## What is required:
Each entry below is to be duplicated verbatim.

## Input records:
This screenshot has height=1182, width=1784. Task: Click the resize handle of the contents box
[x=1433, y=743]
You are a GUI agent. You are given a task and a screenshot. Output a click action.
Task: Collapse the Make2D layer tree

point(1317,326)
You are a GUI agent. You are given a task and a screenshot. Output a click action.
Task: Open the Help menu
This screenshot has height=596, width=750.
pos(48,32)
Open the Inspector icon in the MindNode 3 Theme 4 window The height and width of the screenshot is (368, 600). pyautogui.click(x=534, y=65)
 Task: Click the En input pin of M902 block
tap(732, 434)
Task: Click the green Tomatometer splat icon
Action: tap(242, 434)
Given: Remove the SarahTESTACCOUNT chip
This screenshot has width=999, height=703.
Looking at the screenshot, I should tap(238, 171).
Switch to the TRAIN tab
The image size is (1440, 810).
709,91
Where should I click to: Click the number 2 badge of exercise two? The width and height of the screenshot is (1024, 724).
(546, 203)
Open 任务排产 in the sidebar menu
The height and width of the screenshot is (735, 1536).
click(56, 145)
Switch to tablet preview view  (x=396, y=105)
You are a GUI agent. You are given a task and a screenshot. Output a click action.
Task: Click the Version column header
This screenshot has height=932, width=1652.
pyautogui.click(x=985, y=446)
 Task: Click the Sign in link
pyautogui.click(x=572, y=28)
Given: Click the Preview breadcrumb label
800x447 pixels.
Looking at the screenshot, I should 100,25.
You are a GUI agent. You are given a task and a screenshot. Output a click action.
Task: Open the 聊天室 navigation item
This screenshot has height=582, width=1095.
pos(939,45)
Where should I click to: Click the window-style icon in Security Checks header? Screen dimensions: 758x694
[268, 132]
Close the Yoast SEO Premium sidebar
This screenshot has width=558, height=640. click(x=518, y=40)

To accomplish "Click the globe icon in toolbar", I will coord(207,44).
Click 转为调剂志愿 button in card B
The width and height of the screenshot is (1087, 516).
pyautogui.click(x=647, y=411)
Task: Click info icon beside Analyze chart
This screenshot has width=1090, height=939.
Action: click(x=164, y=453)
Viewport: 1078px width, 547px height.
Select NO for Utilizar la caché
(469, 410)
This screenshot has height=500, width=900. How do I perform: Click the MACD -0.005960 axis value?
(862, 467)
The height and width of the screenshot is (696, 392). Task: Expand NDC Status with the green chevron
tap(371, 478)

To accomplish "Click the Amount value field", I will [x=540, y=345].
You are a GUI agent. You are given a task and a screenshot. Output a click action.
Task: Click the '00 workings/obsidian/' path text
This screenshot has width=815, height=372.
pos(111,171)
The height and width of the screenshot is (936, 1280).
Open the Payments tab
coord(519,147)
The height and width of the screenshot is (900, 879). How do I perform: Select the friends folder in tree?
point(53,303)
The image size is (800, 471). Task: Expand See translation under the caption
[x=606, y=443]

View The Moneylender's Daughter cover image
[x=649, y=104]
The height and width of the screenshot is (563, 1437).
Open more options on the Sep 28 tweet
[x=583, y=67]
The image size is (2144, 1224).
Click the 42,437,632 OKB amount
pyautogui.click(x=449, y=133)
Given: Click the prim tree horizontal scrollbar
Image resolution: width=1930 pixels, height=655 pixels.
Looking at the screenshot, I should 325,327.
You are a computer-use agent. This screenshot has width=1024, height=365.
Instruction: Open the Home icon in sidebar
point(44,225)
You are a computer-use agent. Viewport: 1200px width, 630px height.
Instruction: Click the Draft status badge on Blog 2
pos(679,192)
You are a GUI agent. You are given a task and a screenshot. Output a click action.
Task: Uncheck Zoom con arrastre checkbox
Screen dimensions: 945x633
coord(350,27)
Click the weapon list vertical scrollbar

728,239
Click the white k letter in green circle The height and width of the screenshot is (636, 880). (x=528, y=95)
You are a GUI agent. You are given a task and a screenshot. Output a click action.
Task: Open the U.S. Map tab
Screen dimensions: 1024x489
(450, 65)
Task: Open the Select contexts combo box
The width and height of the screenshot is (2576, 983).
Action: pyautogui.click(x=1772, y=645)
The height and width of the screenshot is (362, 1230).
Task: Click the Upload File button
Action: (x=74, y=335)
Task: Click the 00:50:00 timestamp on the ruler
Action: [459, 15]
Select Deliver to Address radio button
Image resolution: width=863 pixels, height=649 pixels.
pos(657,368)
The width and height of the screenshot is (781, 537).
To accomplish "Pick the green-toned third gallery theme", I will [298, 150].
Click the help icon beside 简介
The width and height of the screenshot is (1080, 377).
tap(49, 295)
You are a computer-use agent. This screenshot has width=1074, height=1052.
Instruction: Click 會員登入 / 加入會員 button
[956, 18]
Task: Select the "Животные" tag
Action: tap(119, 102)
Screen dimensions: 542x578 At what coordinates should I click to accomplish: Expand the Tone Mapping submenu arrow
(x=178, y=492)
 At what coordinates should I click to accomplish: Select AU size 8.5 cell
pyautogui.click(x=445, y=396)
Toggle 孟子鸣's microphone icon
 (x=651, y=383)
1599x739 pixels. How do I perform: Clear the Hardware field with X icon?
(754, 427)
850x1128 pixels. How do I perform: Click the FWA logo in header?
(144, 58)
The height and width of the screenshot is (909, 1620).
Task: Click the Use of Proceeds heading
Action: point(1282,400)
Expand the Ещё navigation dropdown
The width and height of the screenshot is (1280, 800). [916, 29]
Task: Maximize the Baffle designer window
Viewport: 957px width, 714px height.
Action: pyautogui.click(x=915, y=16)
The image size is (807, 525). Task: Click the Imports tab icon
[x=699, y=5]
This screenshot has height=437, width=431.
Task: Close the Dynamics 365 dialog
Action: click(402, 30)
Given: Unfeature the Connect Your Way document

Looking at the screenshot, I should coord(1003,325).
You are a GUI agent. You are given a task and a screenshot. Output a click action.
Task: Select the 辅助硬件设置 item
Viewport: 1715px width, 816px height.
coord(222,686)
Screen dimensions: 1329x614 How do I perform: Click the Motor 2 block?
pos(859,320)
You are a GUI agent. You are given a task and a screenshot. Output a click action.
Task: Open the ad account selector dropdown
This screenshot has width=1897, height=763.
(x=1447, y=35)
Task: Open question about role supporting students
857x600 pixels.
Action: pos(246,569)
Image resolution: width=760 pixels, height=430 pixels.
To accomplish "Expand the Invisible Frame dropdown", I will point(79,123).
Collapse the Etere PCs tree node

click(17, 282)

## Written response:
This screenshot has height=1182, width=1784. Task: Click the resize handle of the contents box
[x=1433, y=743]
You are a GUI agent. You are given a task and a screenshot. Output a click action.
Task: Collapse the Make2D layer tree

point(1317,326)
You are a GUI agent. You are given a task and a screenshot. Output a click action.
Task: Open the Help menu
This screenshot has height=596, width=750.
pos(48,32)
Open the Inspector icon in the MindNode 3 Theme 4 window The height and width of the screenshot is (368, 600). pyautogui.click(x=534, y=65)
 Task: Click the En input pin of M902 block
tap(732, 434)
Task: Click the green Tomatometer splat icon
Action: tap(242, 434)
Given: Remove the SarahTESTACCOUNT chip
This screenshot has width=999, height=703.
Looking at the screenshot, I should tap(238, 171).
Switch to the TRAIN tab
The image size is (1440, 810).
709,91
Where should I click to: Click the number 2 badge of exercise two? The width and height of the screenshot is (1024, 724).
(546, 203)
Open 任务排产 in the sidebar menu
The height and width of the screenshot is (735, 1536).
click(56, 145)
Switch to tablet preview view  (x=396, y=105)
You are a GUI agent. You are given a task and a screenshot. Output a click action.
Task: Click the Version column header
This screenshot has height=932, width=1652.
pyautogui.click(x=985, y=446)
 Task: Click the Sign in link
pyautogui.click(x=572, y=28)
Given: Click the Preview breadcrumb label
800x447 pixels.
Looking at the screenshot, I should 100,25.
You are a GUI agent. You are given a task and a screenshot. Output a click action.
Task: Open the 聊天室 navigation item
This screenshot has height=582, width=1095.
pos(939,45)
Where should I click to: Click the window-style icon in Security Checks header? Screen dimensions: 758x694
[268, 132]
Close the Yoast SEO Premium sidebar
This screenshot has width=558, height=640. click(x=518, y=40)

To accomplish "Click the globe icon in toolbar", I will coord(207,44).
Click 转为调剂志愿 button in card B
The width and height of the screenshot is (1087, 516).
pyautogui.click(x=647, y=411)
Task: Click info icon beside Analyze chart
This screenshot has width=1090, height=939.
Action: click(x=164, y=453)
Viewport: 1078px width, 547px height.
Select NO for Utilizar la caché
(469, 410)
This screenshot has height=500, width=900. How do I perform: Click the MACD -0.005960 axis value?
(862, 467)
The height and width of the screenshot is (696, 392). Task: Expand NDC Status with the green chevron
tap(371, 478)

To accomplish "Click the Amount value field", I will [x=540, y=345].
You are a GUI agent. You are given a task and a screenshot. Output a click action.
Task: Click the '00 workings/obsidian/' path text
This screenshot has width=815, height=372.
pos(111,171)
The height and width of the screenshot is (936, 1280).
Open the Payments tab
coord(519,147)
The height and width of the screenshot is (900, 879). How do I perform: Select the friends folder in tree?
point(53,303)
The image size is (800, 471). Task: Expand See translation under the caption
[x=606, y=443]

View The Moneylender's Daughter cover image
[x=649, y=104]
The height and width of the screenshot is (563, 1437).
Open more options on the Sep 28 tweet
[x=583, y=67]
The image size is (2144, 1224).
Click the 42,437,632 OKB amount
pyautogui.click(x=449, y=133)
Given: Click the prim tree horizontal scrollbar
Image resolution: width=1930 pixels, height=655 pixels.
Looking at the screenshot, I should 325,327.
You are a computer-use agent. This screenshot has width=1024, height=365.
Instruction: Open the Home icon in sidebar
point(44,225)
You are a computer-use agent. Viewport: 1200px width, 630px height.
Instruction: Click the Draft status badge on Blog 2
pos(679,192)
You are a GUI agent. You are given a task and a screenshot. Output a click action.
Task: Uncheck Zoom con arrastre checkbox
Screen dimensions: 945x633
coord(350,27)
Click the weapon list vertical scrollbar

728,239
Click the white k letter in green circle The height and width of the screenshot is (636, 880). (x=528, y=95)
You are a GUI agent. You are given a task and a screenshot. Output a click action.
Task: Open the U.S. Map tab
Screen dimensions: 1024x489
(450, 65)
Task: Open the Select contexts combo box
The width and height of the screenshot is (2576, 983).
Action: pyautogui.click(x=1772, y=645)
The height and width of the screenshot is (362, 1230).
Task: Click the Upload File button
Action: (x=74, y=335)
Task: Click the 00:50:00 timestamp on the ruler
Action: [459, 15]
Select Deliver to Address radio button
Image resolution: width=863 pixels, height=649 pixels.
pos(657,368)
The width and height of the screenshot is (781, 537).
To accomplish "Pick the green-toned third gallery theme", I will [298, 150].
Click the help icon beside 简介
The width and height of the screenshot is (1080, 377).
tap(49, 295)
You are a computer-use agent. This screenshot has width=1074, height=1052.
Instruction: Click 會員登入 / 加入會員 button
[956, 18]
Task: Select the "Животные" tag
Action: tap(119, 102)
Screen dimensions: 542x578 At what coordinates should I click to accomplish: Expand the Tone Mapping submenu arrow
(x=178, y=492)
 At what coordinates should I click to accomplish: Select AU size 8.5 cell
pyautogui.click(x=445, y=396)
Toggle 孟子鸣's microphone icon
 (x=651, y=383)
1599x739 pixels. How do I perform: Clear the Hardware field with X icon?
(754, 427)
850x1128 pixels. How do I perform: Click the FWA logo in header?
(144, 58)
The height and width of the screenshot is (909, 1620).
Task: Click the Use of Proceeds heading
Action: point(1282,400)
Expand the Ещё navigation dropdown
The width and height of the screenshot is (1280, 800). [916, 29]
Task: Maximize the Baffle designer window
Viewport: 957px width, 714px height.
Action: pyautogui.click(x=915, y=16)
The image size is (807, 525). Task: Click the Imports tab icon
[x=699, y=5]
This screenshot has height=437, width=431.
Task: Close the Dynamics 365 dialog
Action: click(402, 30)
Given: Unfeature the Connect Your Way document

Looking at the screenshot, I should coord(1003,325).
You are a GUI agent. You are given a task and a screenshot. Output a click action.
Task: Select the 辅助硬件设置 item
Viewport: 1715px width, 816px height.
coord(222,686)
Screen dimensions: 1329x614 How do I perform: Click the Motor 2 block?
pos(859,320)
You are a GUI agent. You are given a task and a screenshot. Output a click action.
Task: Open the ad account selector dropdown
This screenshot has width=1897, height=763.
(x=1447, y=35)
Task: Open question about role supporting students
857x600 pixels.
Action: pos(246,569)
Image resolution: width=760 pixels, height=430 pixels.
To accomplish "Expand the Invisible Frame dropdown", I will point(79,123).
Collapse the Etere PCs tree node

click(17, 282)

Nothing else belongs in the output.